===== Source passage
Every page is a URL. The extension declares the format.

Format	URL	Status
PNG	`/v1/documents/:id/pages/1/image.png`	Supported
Markdown	`/v1/documents/:id/pages/1/document_a3f8b2.md`	Supported
JSON (structured)	`/v1/documents/:id/pages/1/document_a3f8b2.json`	Supported

Not yet supported

These formats follow the same URL grammar but are not served by the API today. The URL builder may generate them, but the server will return 404.

Format	URL	Notes
JPEG	`/pages/1/image.jpg`	No transcoding yet — we store PNGs only
WebP	`/pages/1/image.webp`	Same — requires server-side format conversion
XLSX	`/entities/tables/0.xlsx`	Tables export as CSV/JSON/HTML today
PDF (per-page)	`/pages/1/document.pdf`	Full PDF download exists, per-page slice does not
SVG	`/pages/1/image.svg`	Would require vector rendering pipeline

Format negotiation (serve WebP when browser supports it) is planned but not implemented. For now, always request .png for images and .md for text.
==========
===== Information provided
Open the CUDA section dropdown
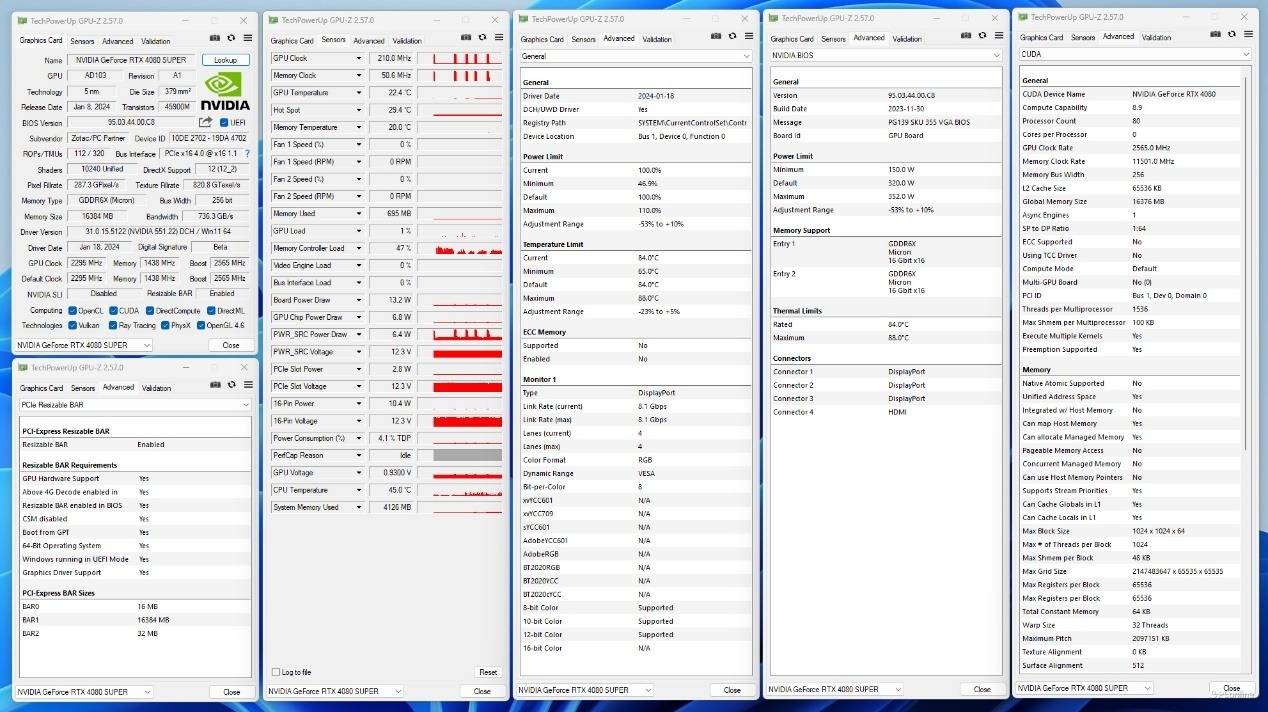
==========
**To-do list:**
(a) Answer each question from the URL formats passage.
(i) What will the server return for a URL in a format that is not yet supported?
(ii) In what image format are pages stored?
(iii) Which extension should be requested for text?
(b) Does each statement agree with the URL formats passage? Answer yes or no and quote the words that decide it.
(i) Tables can currently be exported as XLSX files.
(ii) A full PDF download is available.
(iii) Format negotiation is already implemented.
(c) Extract the part of the URL formats passage starting with "Not yet supported" and going on through "and .md for text.".
The data has no part in any of these tasks.

**Outputs for the tasks:**
(a)
(i) A 404.
(ii) PNG only.
(iii) .md

(b)
(i) No: "Tables export as CSV/JSON/HTML today"
(ii) Yes: "Full PDF download exists, per-page slice does not"
(iii) No: "is planned but not implemented"

(c)
Not yet supported

These formats follow the same URL grammar but are not served by the API today. The URL builder may generate them, but the server will return 404.

Format	URL	Notes
JPEG	`/pages/1/image.jpg`	No transcoding yet — we store PNGs only
WebP	`/pages/1/image.webp`	Same — requires server-side format conversion
XLSX	`/entities/tables/0.xlsx`	Tables export as CSV/JSON/HTML today
PDF (per-page)	`/pages/1/document.pdf`	Full PDF download exists, per-page slice does not
SVG	`/pages/1/image.svg`	Would require vector rendering pipeline

Format negotiation (serve WebP when browser supports it) is planned but not implemented. For now, always request .png for images and .md for text.